Crocker's last two claims rest upon his assertion of an "evidentiary void" as to specific intent and accomplice liability. (See Doc. 37 at R. 14.) According to Crocker, "the evidence would not support a conviction of reckless endangerment, let alone a conviction of first degree murder for the death some distance away and after the shooting had stopped of an individual who seems to have been shot in cold blood for no reason at all." (Id.)

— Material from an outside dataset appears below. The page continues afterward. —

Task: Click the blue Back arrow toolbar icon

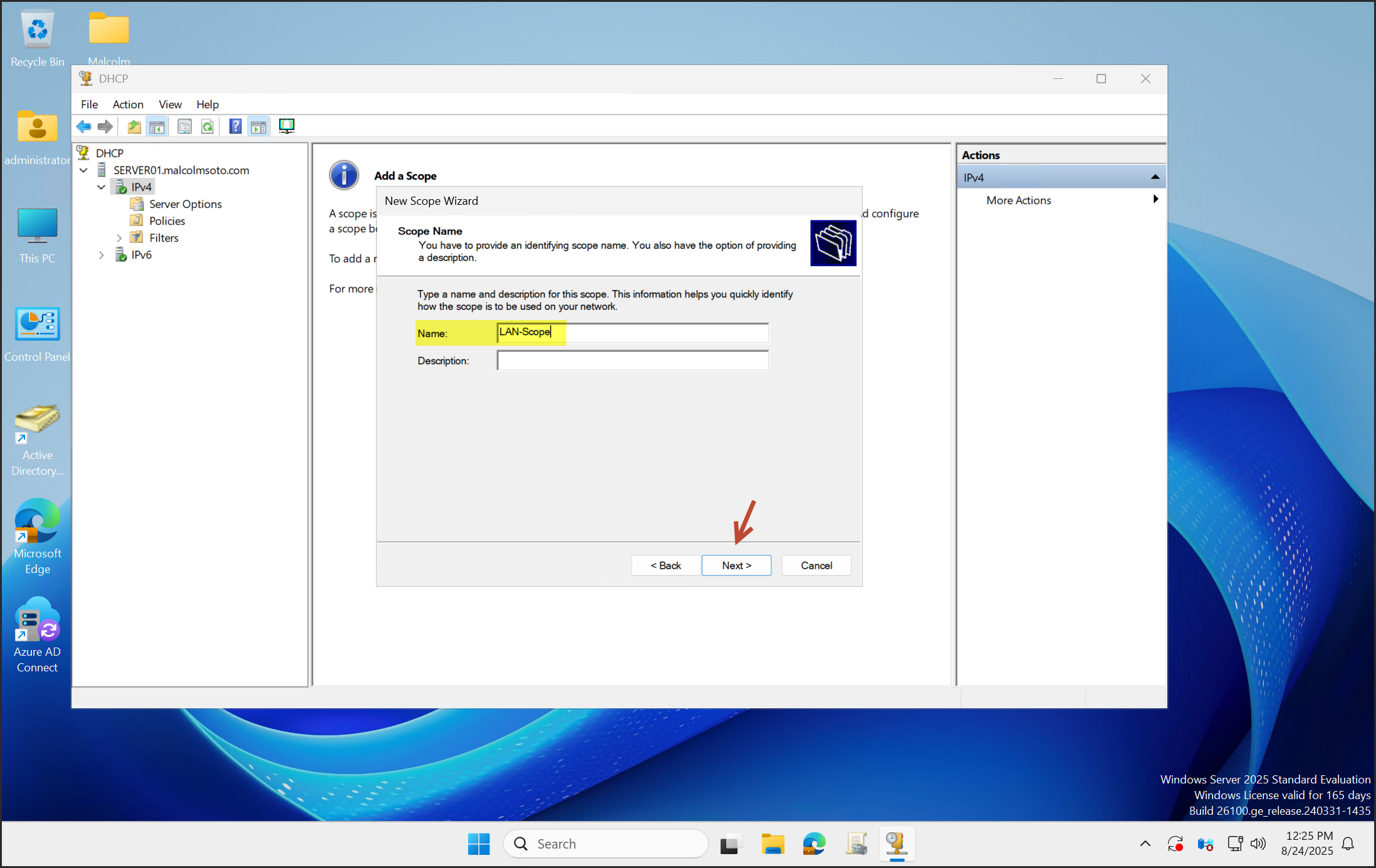Action: click(83, 127)
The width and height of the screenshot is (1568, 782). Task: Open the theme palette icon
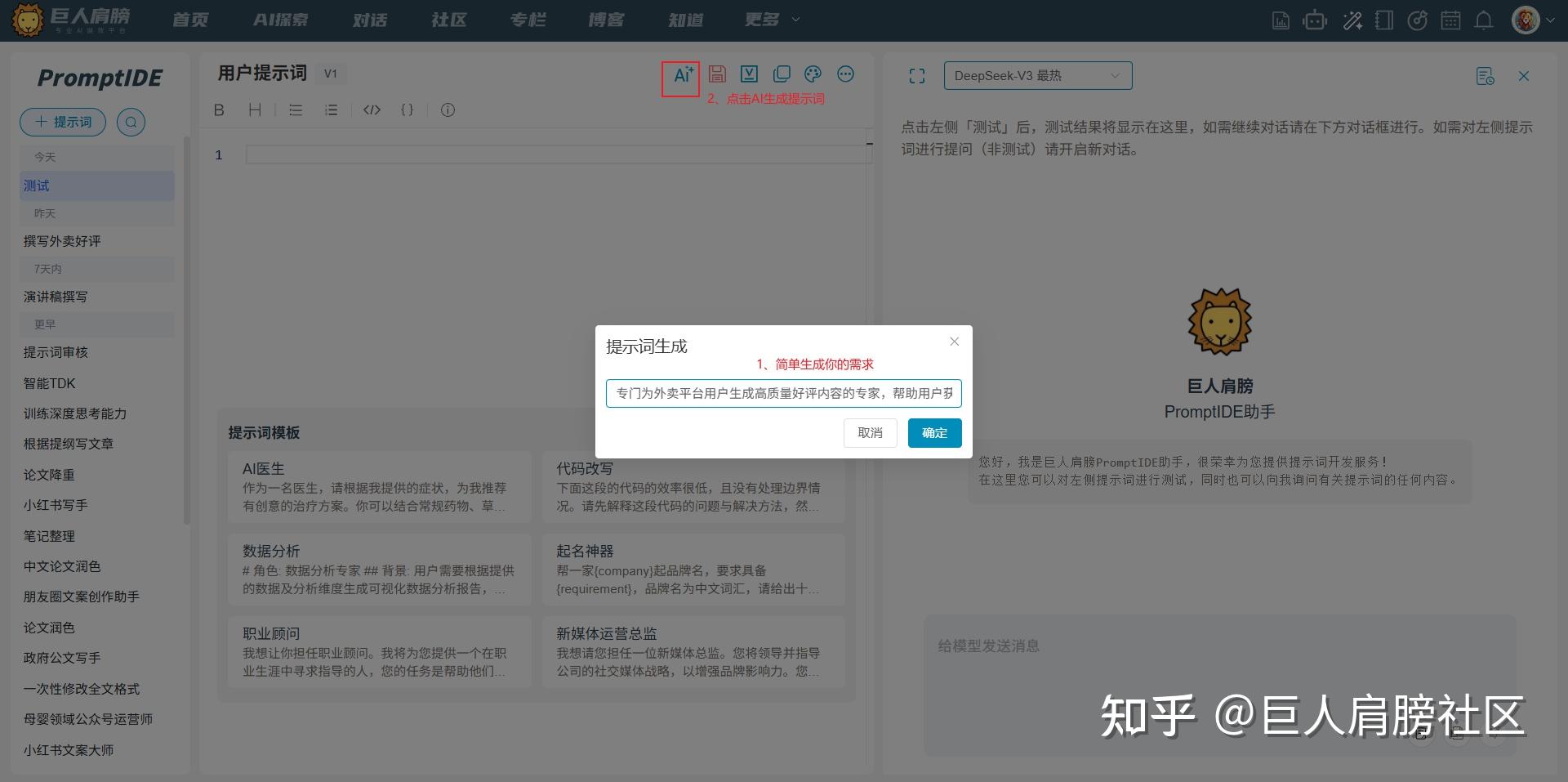point(813,74)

A criminal defendant may be convicted only "upon proof beyond a reasonable doubt of every fact necessary to constitute the crime with which he is charged." In re Winship, 397 U.S. 358, 364 (1970). The Supreme Court announced the federal standard for determining the sufficiency of the evidence to support a conviction in Jackson v. Virginia, 443 U.S. 307 (1979). Under Jackson, the federal court is to determine whether "after viewing the evidence in the light most favorable to the prosecution, any rational trier of fact could have found the essential elements of the crime beyond a reasonable doubt." Id. at 319 (emphasis in original). Federal review of a sufficiency of the evidence claim under Jackson must be based upon state law, that is, the substantive elements of the crime as defined by applicable state law. Id. at 324 n. 16. The credibility of witnesses, the resolution of conflicts of evidence, and the drawing of reasonable inferences from proven facts all fall within the exclusive province of the fact finder and, therefore, are beyond the scope of federal habeas review. Id. at 309; see also Johnson v. Mechling, 541 F. Supp. 2d 651, 666-67 (M.D. Pa. 2008).

The state court applied a sufficiency of evidence standard that is indistinguishable from the Jackson standard. (Doc. 36-6, Commonwealth v. Crocker, 750 A.2d 366 (Pa. Super. 1999)(Table, No. 00483 MDA 99) at R. 9.) It found the evidence sufficient to support the jury verdict, and Crocker has made no showing that this determination rests upon an unreasonable determination of the facts. In this regard, it bears reiteration that the fact that Crocker did not register at the Super 8 motel until after the murder does not mean that no meeting occurred prior to the murder. The evidence certainly suggests a planned armed confrontation where violence was intended. Moreover, Steele's testimony that there was an understanding that Do Work would be killed as well as anyone else was not rebutted. Under these circumstances, Crocker has not carried his heavy burden of showing factual or legal error by the state court.

VI. Conclusion

Crocker, although well represented by counsel, has failed to show an arguable entitlement to habeas corpus relief. As noted above, both this Court and the Court of Appeals for the Third Circuit found that Crocker's co-Defendant failed to provide any basis for habeas relief. Accordingly, the petition for a writ of habeas corpus will be denied and a certificate of appealability will be refused.*fn10

An appropriate Order follows.

ORDER

NOW, THIS 9th DAY OF DECEMBER, 2008, for the reasons set forth in the accompanying Memorandum, IT IS HEREBY ORDERED THAT:

1. The petition for writ of habeas corpus is DENIED.

2. Crocker's Motion for Discovery (Doc. 39) and Amended Motion for Discovery (Doc. 40) are DENIED.

3. The Clerk of Court is directed to mark this matter CLOSED.

4. Issuance of a certificate of appealability is REFUSED.